I personally would encourage it. i started doing my Theology degree in September, and since then I've studied Judaism properly for the first time. I also did Islam a bit for GCSE and A-level, but school education is pretty poor. For my Sociology of Religion module, we visited the Krishna temple in Soho, and I spent 2 months in India and Nepal last year, in which i visited many Hindu and Buddhist temples.

I think doing all these things has broadened my attitude toward other religions. My home church is rather Evangelical, and probably wouldn't let their youth go to, for example, the local Mosque.

I think, though, that it is only when we understand, in a real way, what religions are about, we can begin to shed our prejudices, and engage with them in real terms. I think that's simply about being good citizens in the world, and, as Christians, I'd hope we could do that.

I'm sure some groups would worry about losing children to more exotic religions, but that betrays quite a lack of confidence, both in the faith of their young people, and in their own teaching.

andy goodliff

Ash, thanks for this, it's a very helpful way of putting it.

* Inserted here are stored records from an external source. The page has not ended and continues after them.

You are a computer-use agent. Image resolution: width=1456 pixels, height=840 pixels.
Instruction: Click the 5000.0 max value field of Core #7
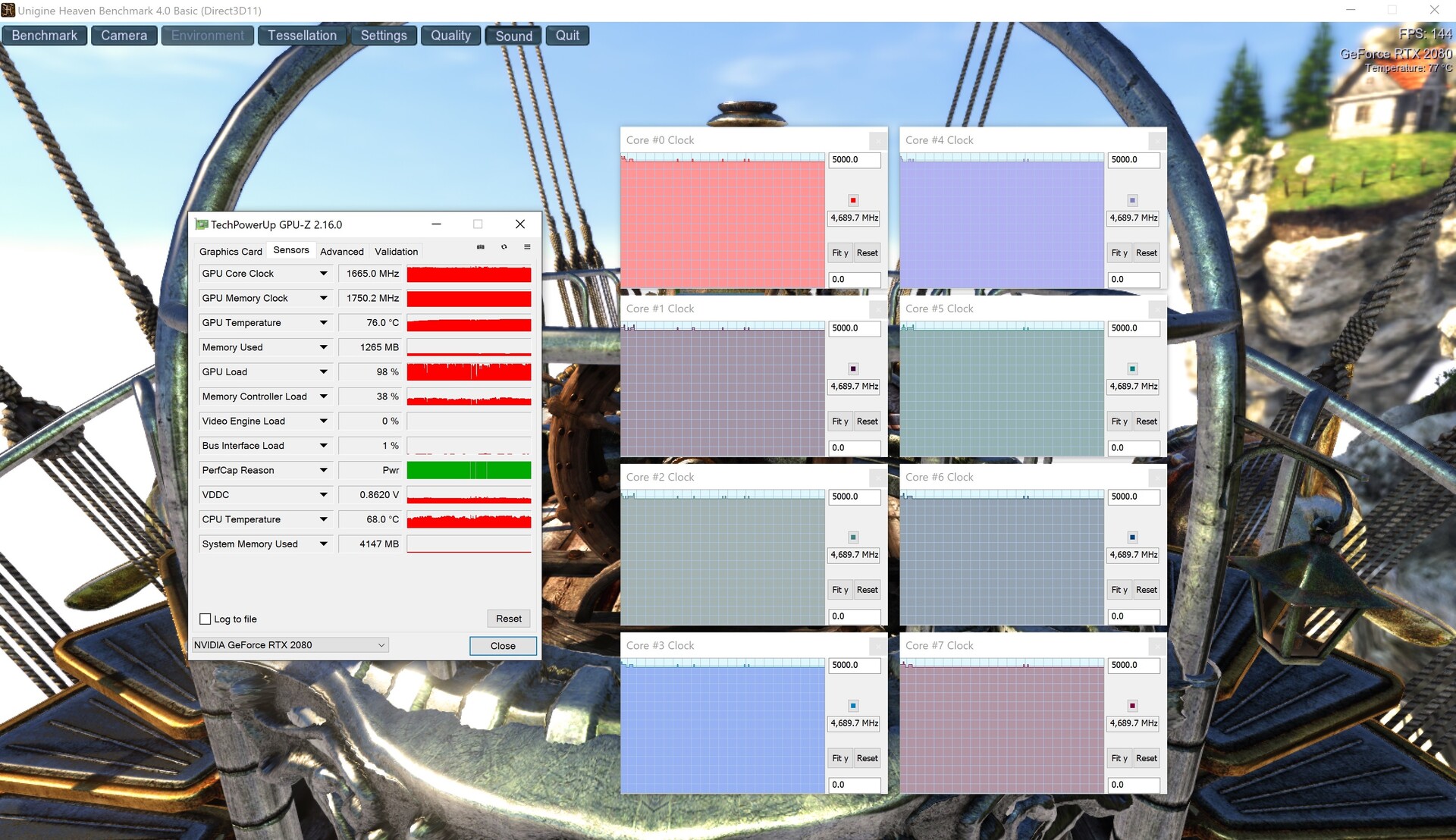point(1133,665)
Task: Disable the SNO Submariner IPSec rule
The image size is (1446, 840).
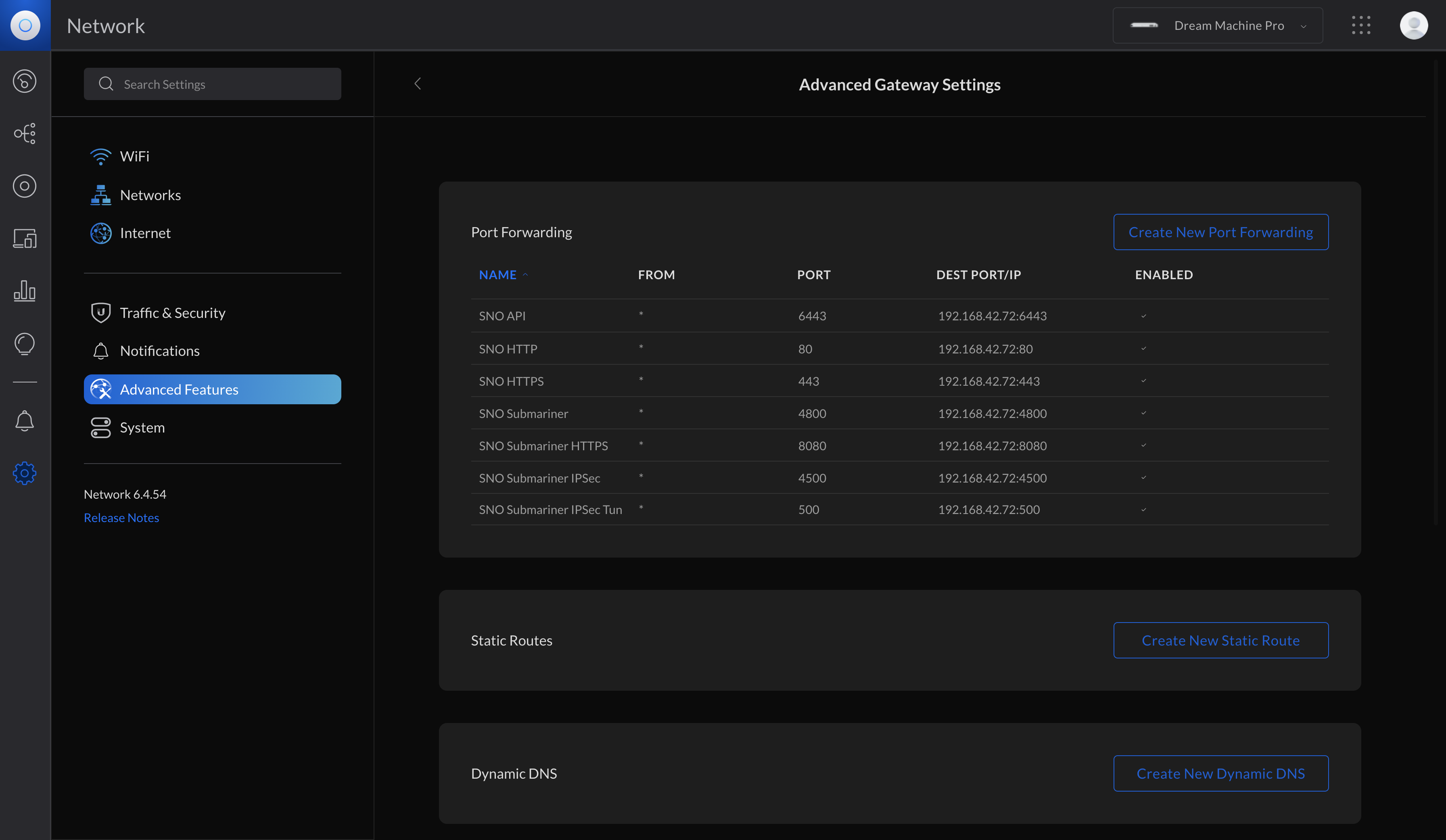Action: pos(1143,477)
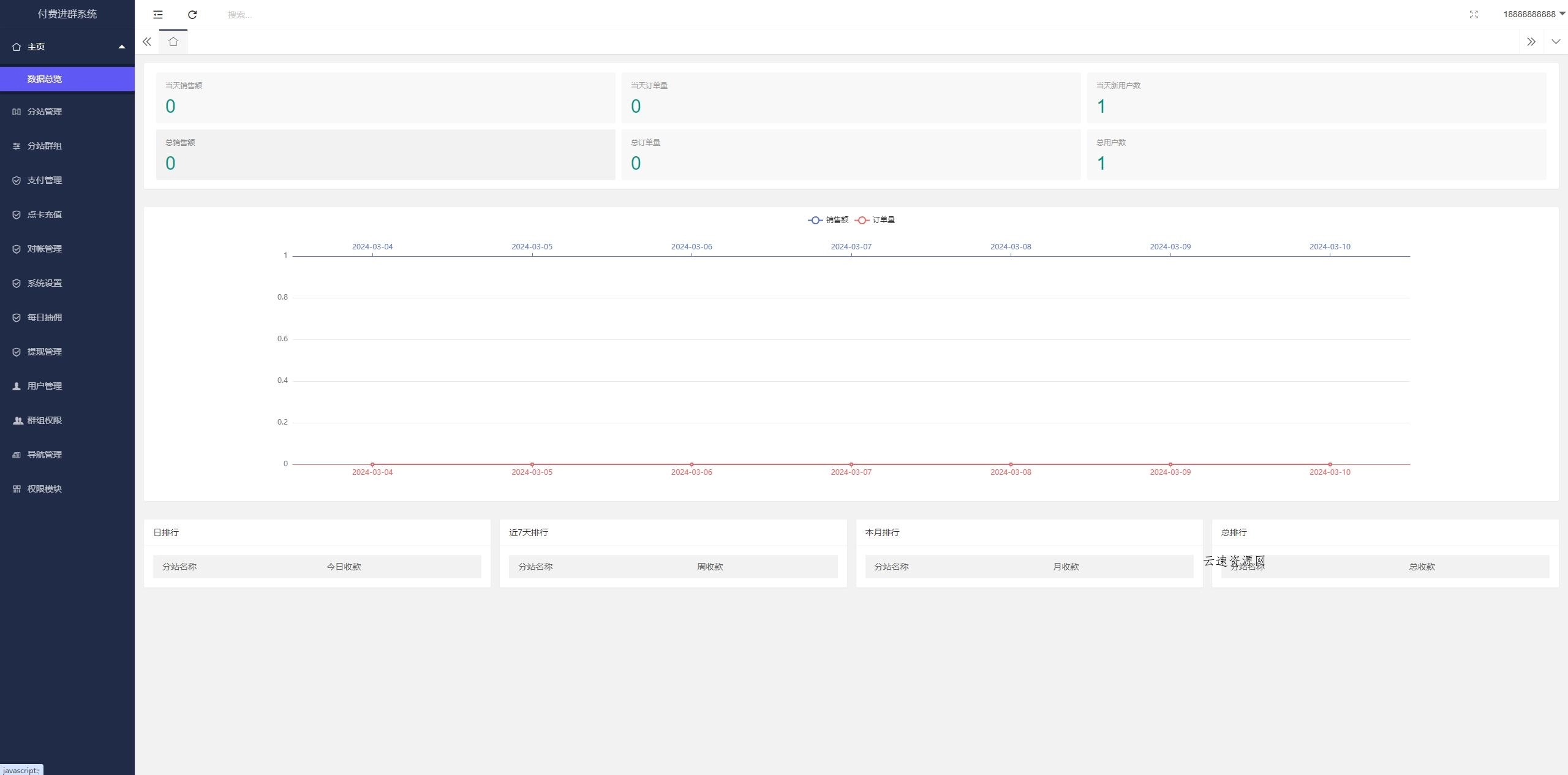
Task: Open 用户管理 from the sidebar
Action: [x=44, y=386]
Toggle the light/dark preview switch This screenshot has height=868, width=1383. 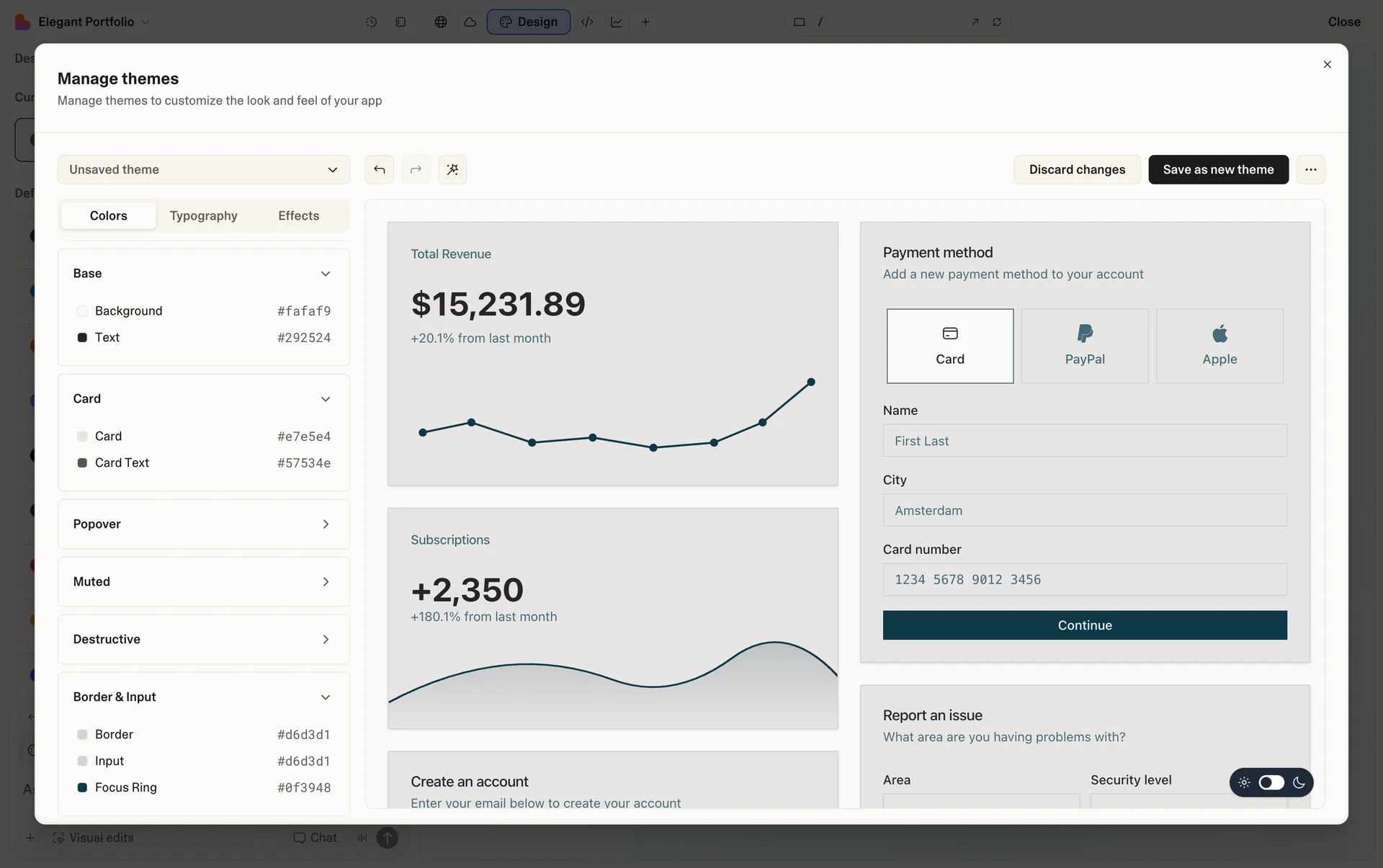point(1271,782)
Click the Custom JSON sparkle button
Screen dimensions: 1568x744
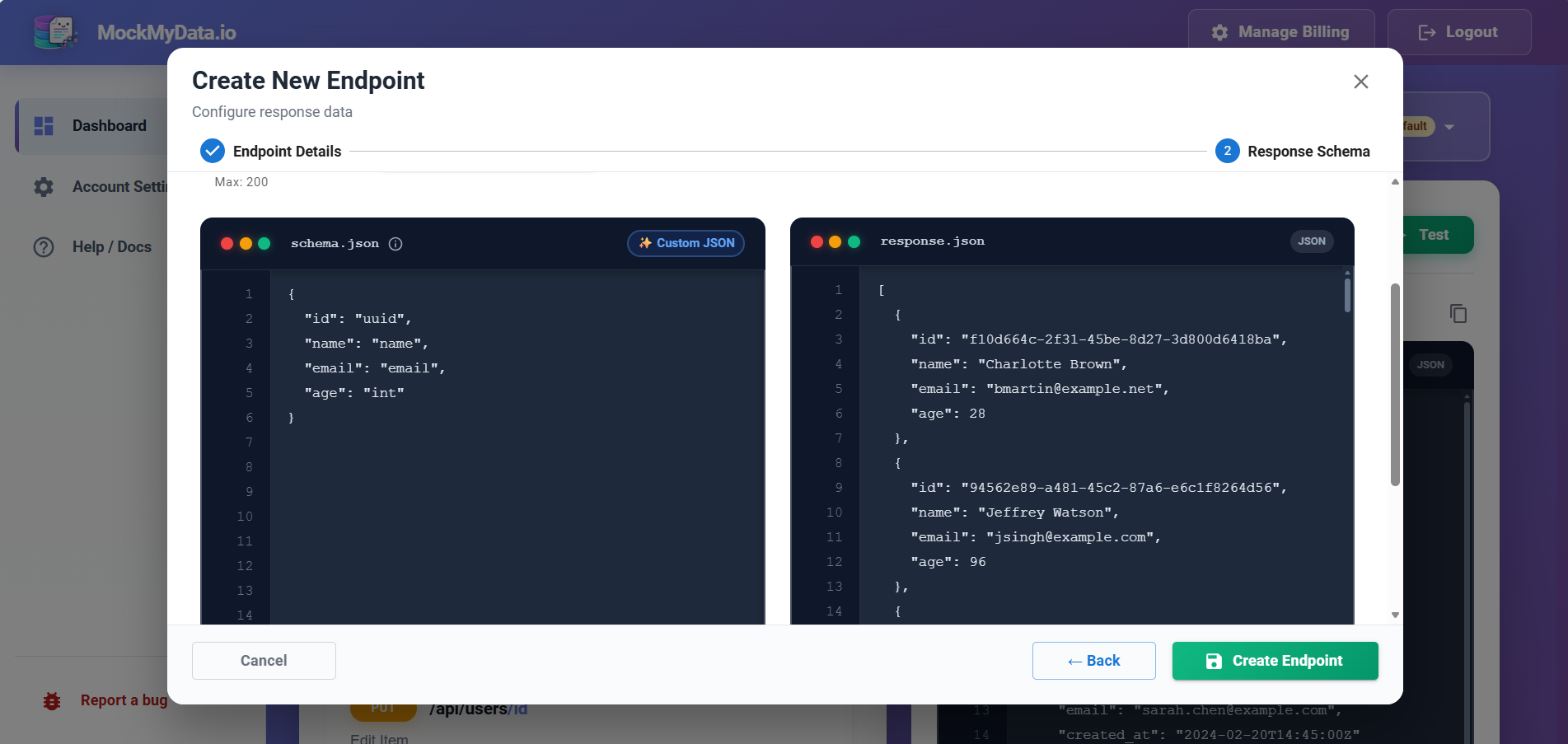685,243
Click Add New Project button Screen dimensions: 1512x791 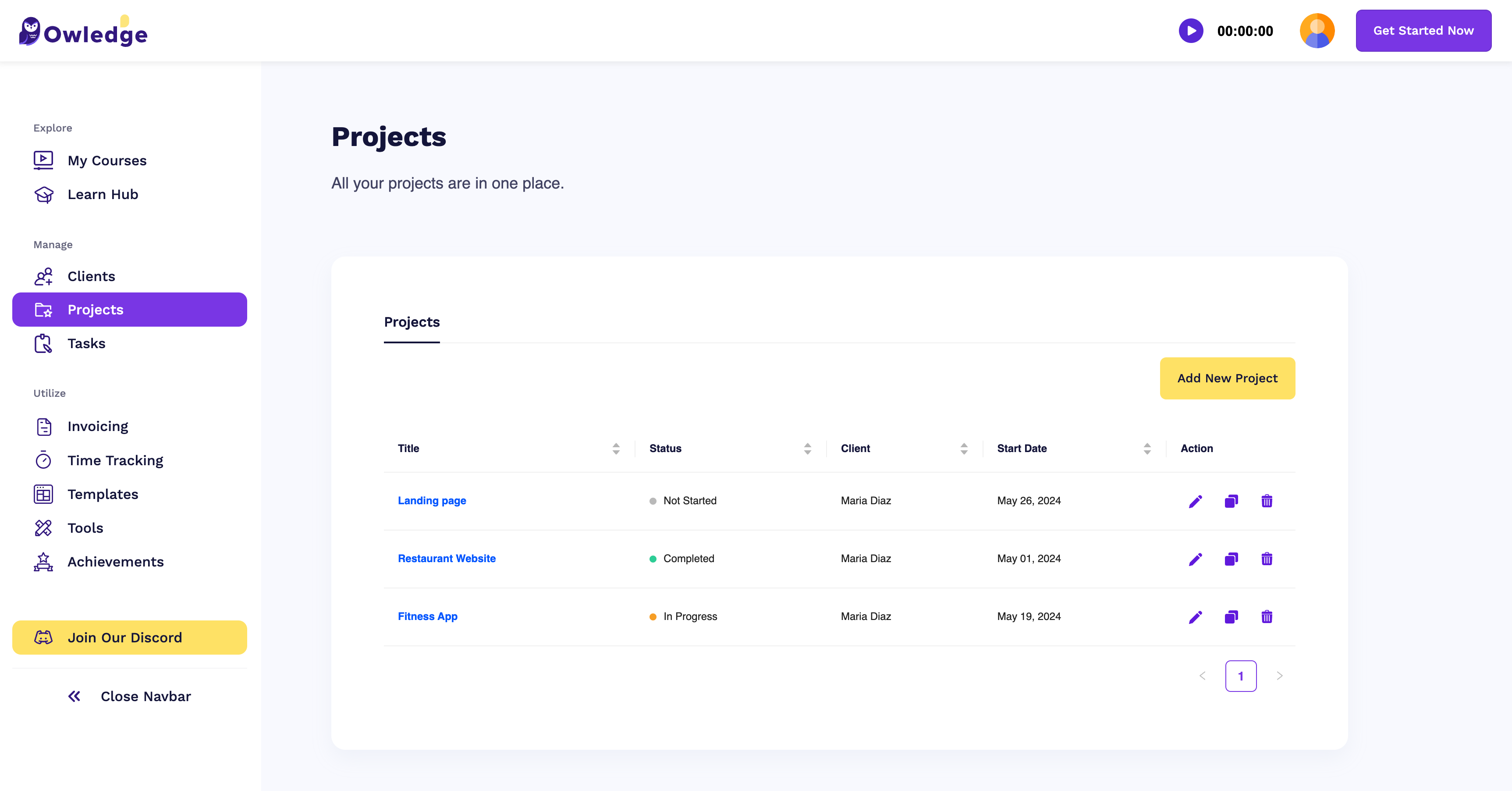[x=1227, y=378]
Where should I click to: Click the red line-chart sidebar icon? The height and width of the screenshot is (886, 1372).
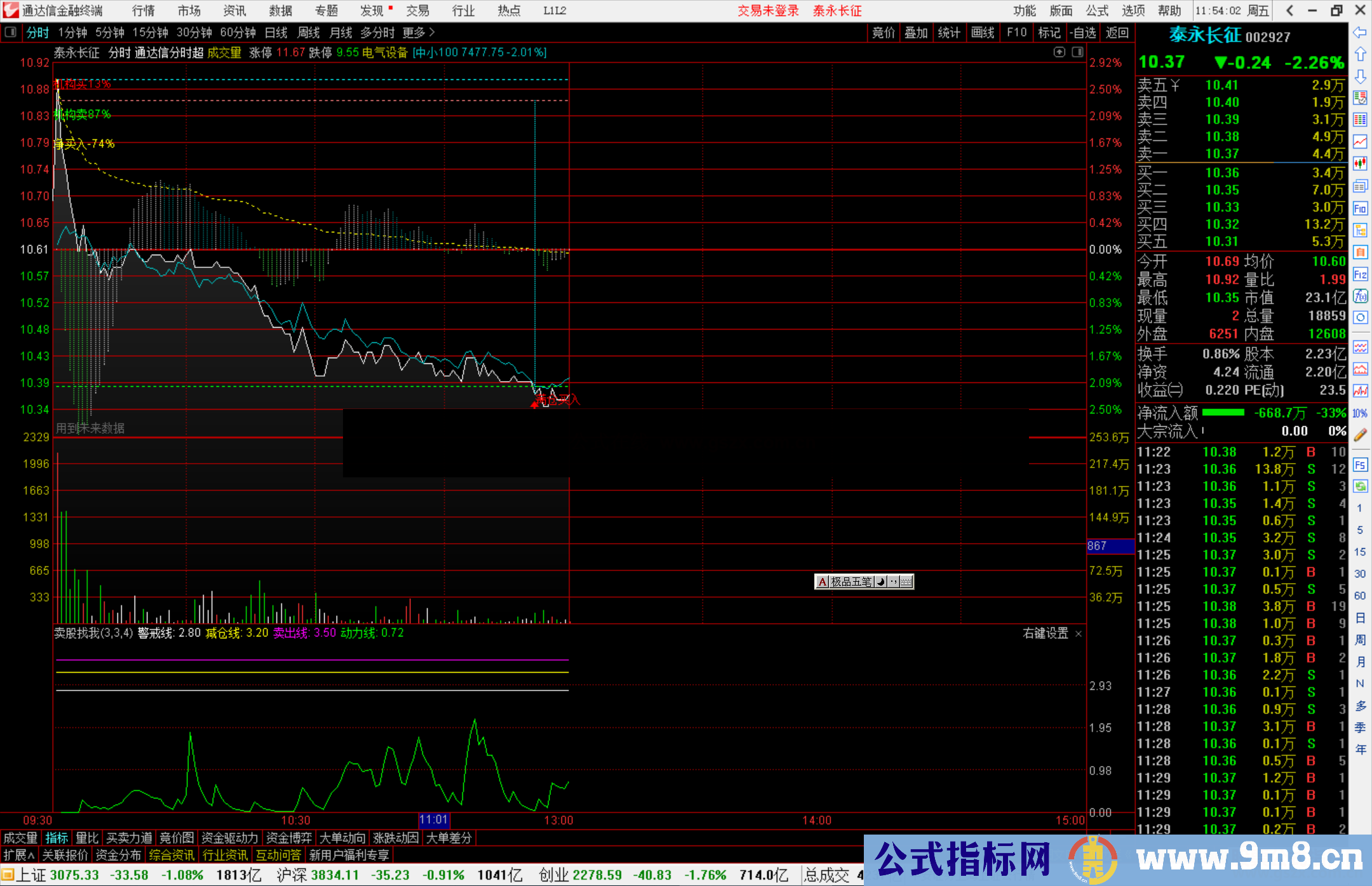[x=1360, y=142]
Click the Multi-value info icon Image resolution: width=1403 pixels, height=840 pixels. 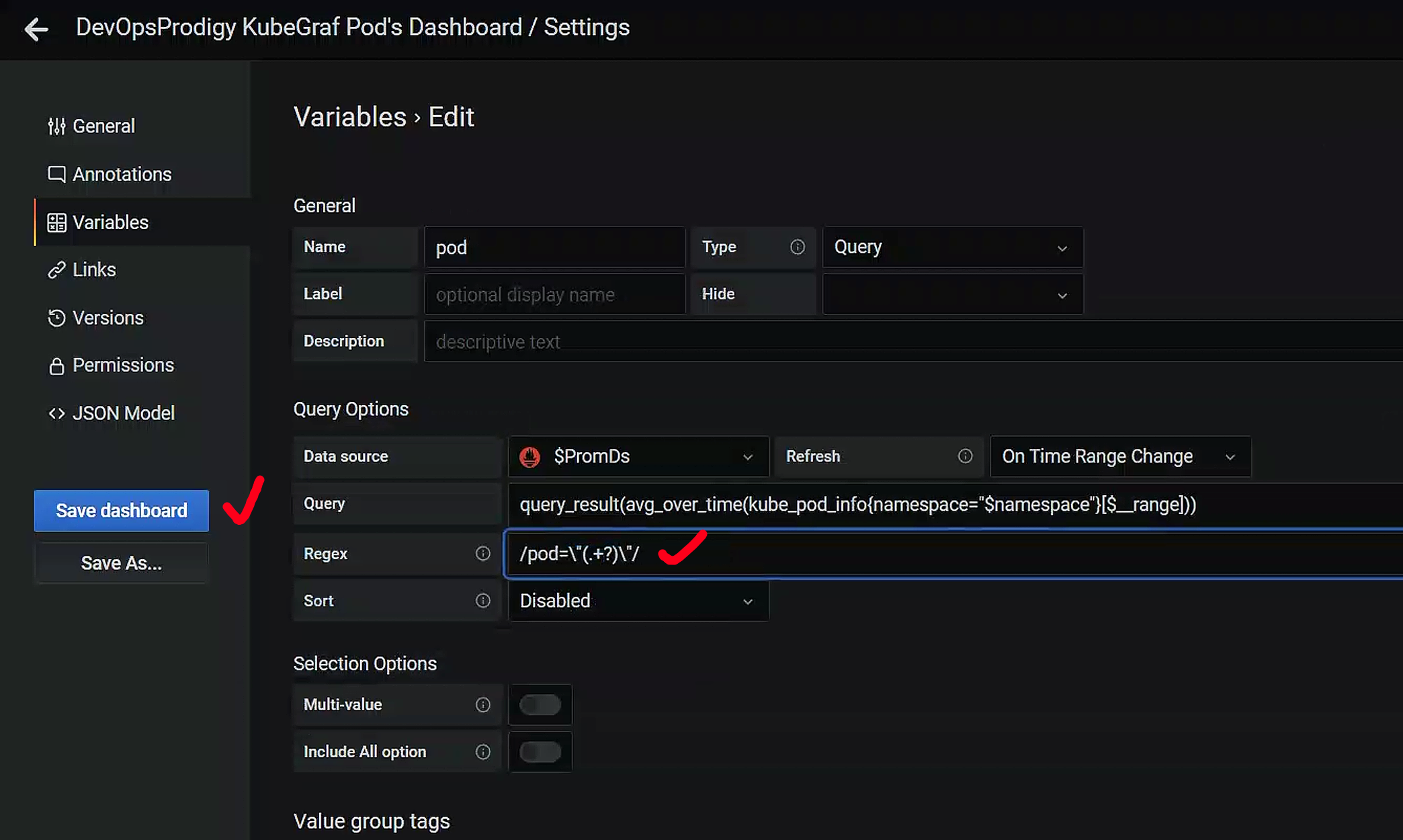(482, 705)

I would certainly encourage it too for all the reasons outlined above. Are you going to make a visit somewhere?

Andy Goodliff

We're planning a visit to a sikh gurdwara


hey I might be joining in 4 years too late but....

I would do it. We need to be teaching our young people about engagement, not segregation. I love the verses in John 19 where Pilate goes back into his royal palaces, because he was afraid. (v8-9)

Fear keeps us indoors, in our safe little churches, confidence in who we are in Christ and in what we have got to offer by being FRIENDS with and RESPECTING others who have different beliefs from ours.

I'm with Miroslav Volf, religious pluralism is a good thing because it allows us to show who we are by how we live, love and serve.